*** Data shown

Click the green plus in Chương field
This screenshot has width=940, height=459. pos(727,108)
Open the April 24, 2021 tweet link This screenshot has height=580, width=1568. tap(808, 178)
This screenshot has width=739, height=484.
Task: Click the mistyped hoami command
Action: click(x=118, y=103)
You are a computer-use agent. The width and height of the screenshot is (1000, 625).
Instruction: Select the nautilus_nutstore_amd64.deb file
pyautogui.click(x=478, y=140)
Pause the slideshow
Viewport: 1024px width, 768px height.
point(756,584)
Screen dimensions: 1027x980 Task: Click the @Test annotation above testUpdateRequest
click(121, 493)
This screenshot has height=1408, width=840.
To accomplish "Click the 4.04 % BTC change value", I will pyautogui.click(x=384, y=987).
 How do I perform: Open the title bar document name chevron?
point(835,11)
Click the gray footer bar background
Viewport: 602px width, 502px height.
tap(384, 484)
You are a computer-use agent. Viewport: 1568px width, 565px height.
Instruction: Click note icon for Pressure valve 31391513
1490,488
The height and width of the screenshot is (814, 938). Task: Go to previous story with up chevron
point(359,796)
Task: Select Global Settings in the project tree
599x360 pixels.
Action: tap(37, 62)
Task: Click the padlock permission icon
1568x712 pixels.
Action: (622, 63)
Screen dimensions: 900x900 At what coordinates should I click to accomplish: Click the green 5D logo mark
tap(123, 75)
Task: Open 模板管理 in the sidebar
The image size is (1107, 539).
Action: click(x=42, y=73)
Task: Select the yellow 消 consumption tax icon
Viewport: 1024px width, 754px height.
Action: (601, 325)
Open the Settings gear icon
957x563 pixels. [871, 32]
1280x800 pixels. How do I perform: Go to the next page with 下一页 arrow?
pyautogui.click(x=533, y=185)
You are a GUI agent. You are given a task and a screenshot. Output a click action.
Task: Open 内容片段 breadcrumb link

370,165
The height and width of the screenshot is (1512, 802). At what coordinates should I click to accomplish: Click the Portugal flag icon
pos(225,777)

******

§ Action item:
The exact wording of every entry above should be written out again.

§ Answer to the problem:
Click the green plus in Chương field
This screenshot has width=940, height=459. pos(727,108)
Open the April 24, 2021 tweet link This screenshot has height=580, width=1568. tap(808, 178)
This screenshot has width=739, height=484.
Task: Click the mistyped hoami command
Action: click(x=118, y=103)
You are a computer-use agent. The width and height of the screenshot is (1000, 625).
Instruction: Select the nautilus_nutstore_amd64.deb file
pyautogui.click(x=478, y=140)
Pause the slideshow
Viewport: 1024px width, 768px height.
point(756,584)
Screen dimensions: 1027x980 Task: Click the @Test annotation above testUpdateRequest
click(121, 493)
This screenshot has height=1408, width=840.
To accomplish "Click the 4.04 % BTC change value", I will pyautogui.click(x=384, y=987).
 How do I perform: Open the title bar document name chevron?
point(835,11)
Click the gray footer bar background
Viewport: 602px width, 502px height.
tap(384, 484)
You are a computer-use agent. Viewport: 1568px width, 565px height.
Instruction: Click note icon for Pressure valve 31391513
1490,488
The height and width of the screenshot is (814, 938). Task: Go to previous story with up chevron
point(359,796)
Task: Select Global Settings in the project tree
599x360 pixels.
Action: tap(37, 62)
Task: Click the padlock permission icon
1568x712 pixels.
Action: (622, 63)
Screen dimensions: 900x900 At what coordinates should I click to accomplish: Click the green 5D logo mark
tap(123, 75)
Task: Open 模板管理 in the sidebar
The image size is (1107, 539).
Action: click(x=42, y=73)
Task: Select the yellow 消 consumption tax icon
Viewport: 1024px width, 754px height.
Action: (601, 325)
Open the Settings gear icon
957x563 pixels. [871, 32]
1280x800 pixels. How do I perform: Go to the next page with 下一页 arrow?
pyautogui.click(x=533, y=185)
You are a GUI agent. You are given a task and a screenshot. Output a click action.
Task: Open 内容片段 breadcrumb link

370,165
The height and width of the screenshot is (1512, 802). At what coordinates should I click to accomplish: Click the Portugal flag icon
pos(225,777)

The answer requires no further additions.